▶ Given information
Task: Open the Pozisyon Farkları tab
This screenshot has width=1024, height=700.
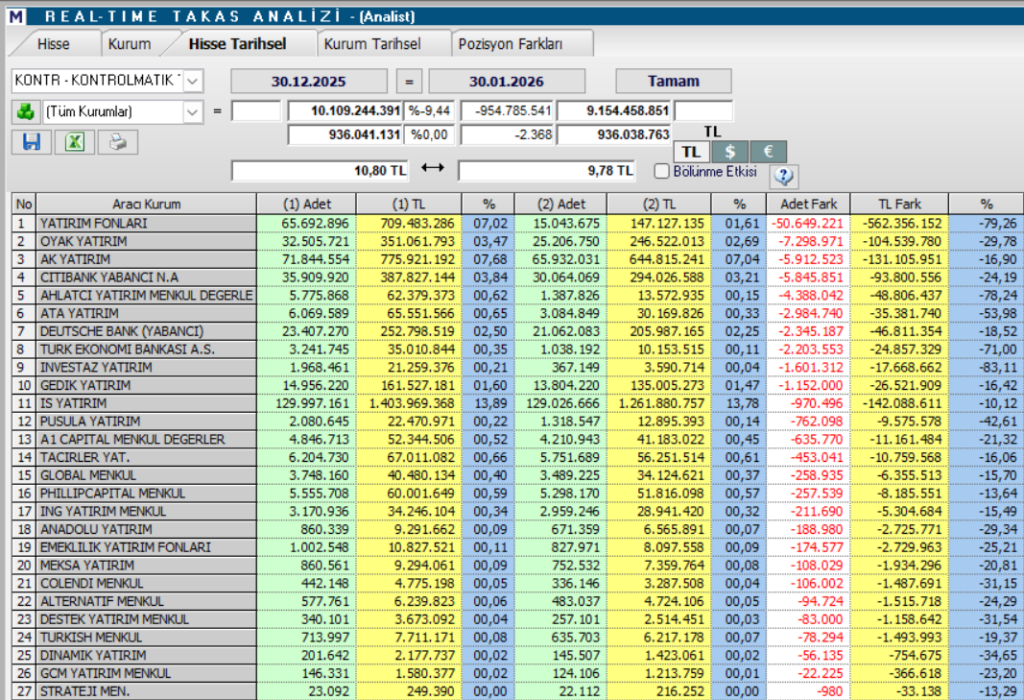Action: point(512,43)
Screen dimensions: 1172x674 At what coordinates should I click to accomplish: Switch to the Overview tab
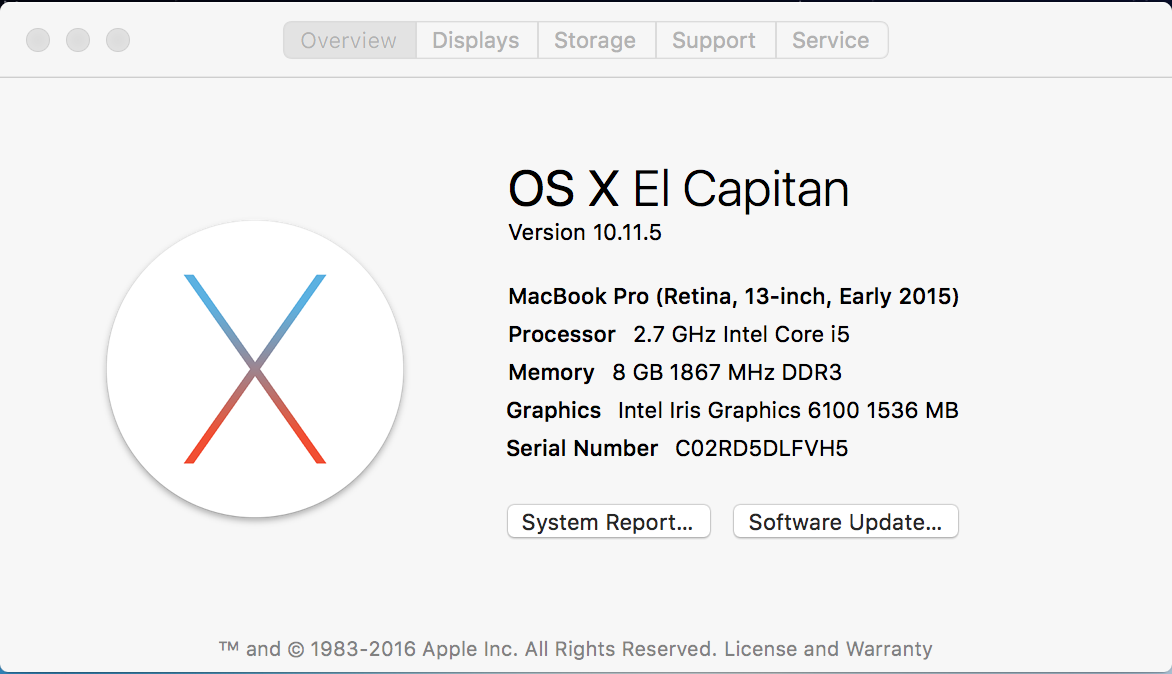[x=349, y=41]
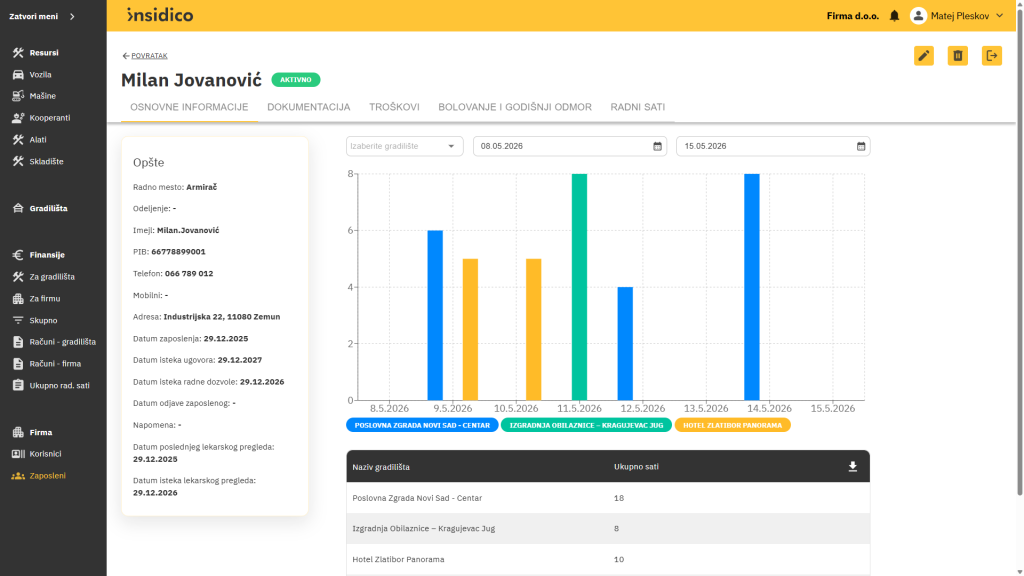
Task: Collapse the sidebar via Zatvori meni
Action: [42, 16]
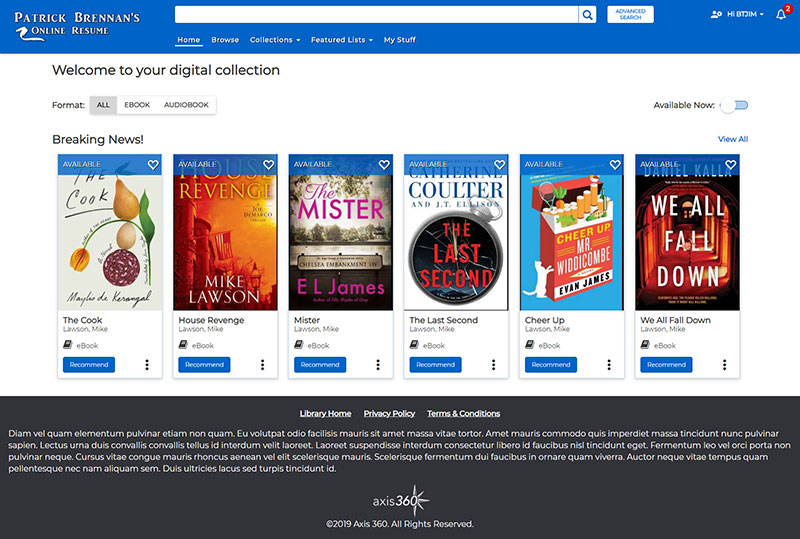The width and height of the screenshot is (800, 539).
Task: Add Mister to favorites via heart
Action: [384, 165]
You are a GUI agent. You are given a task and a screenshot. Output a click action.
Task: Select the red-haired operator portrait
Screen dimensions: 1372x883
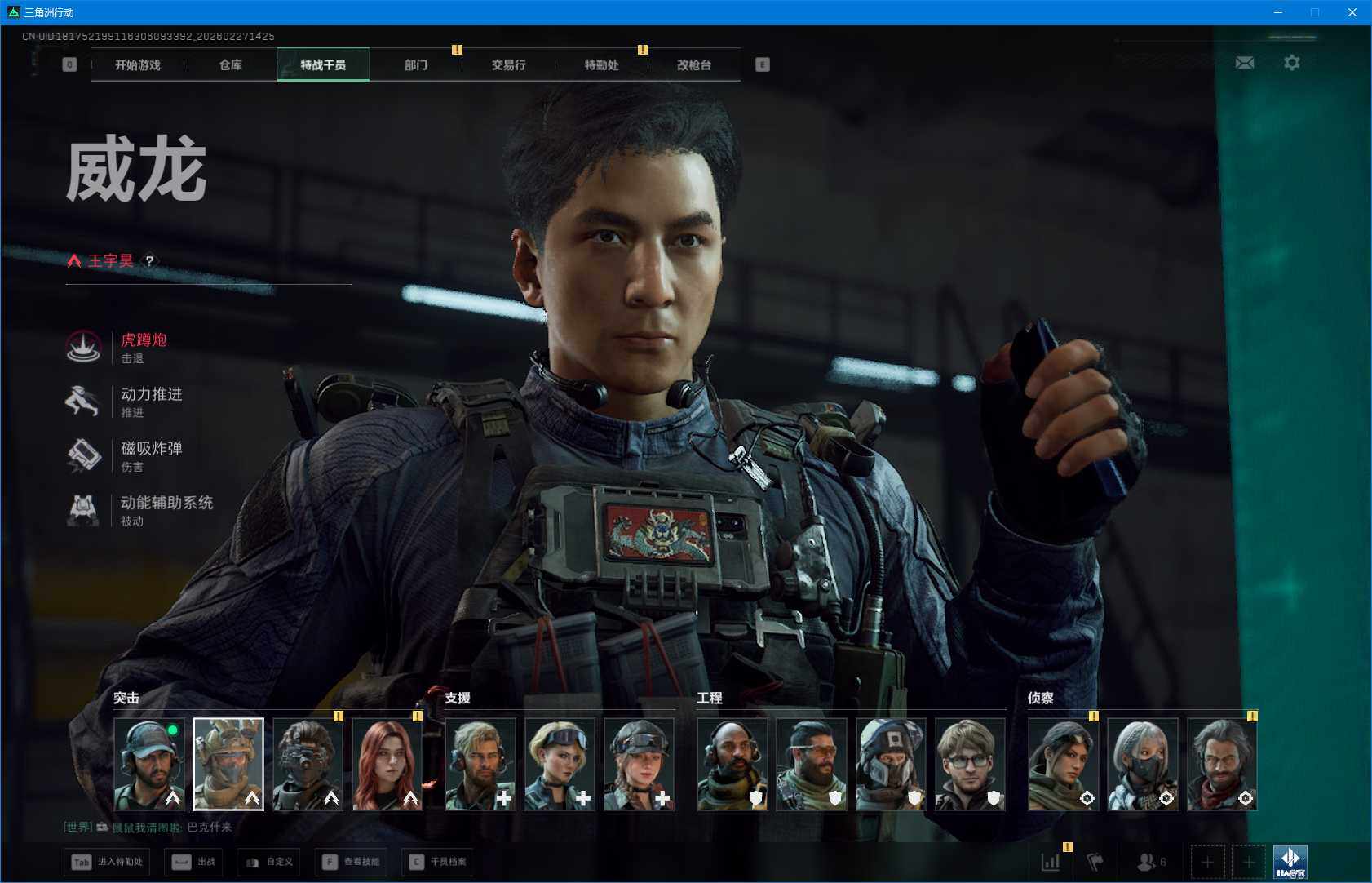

▶ Task directions
What is needed is an exact copy of only the lines from the line containing "This screenshot has width=1024, height=700." through the last line of the entries, inclusive, without the pictures.

▶ Solution to this task
This screenshot has width=1024, height=700.
Action: point(512,43)
Screen dimensions: 1172x674 At what coordinates should I click to accomplish: Switch to the Overview tab
[x=349, y=41]
Task: Collapse the sidebar via Zatvori meni
Action: [42, 16]
The width and height of the screenshot is (800, 539).
Task: Add Mister to favorites via heart
Action: [384, 165]
You are a GUI agent. You are given a task and a screenshot. Output a click action.
Task: Select the red-haired operator portrait
Screen dimensions: 1372x883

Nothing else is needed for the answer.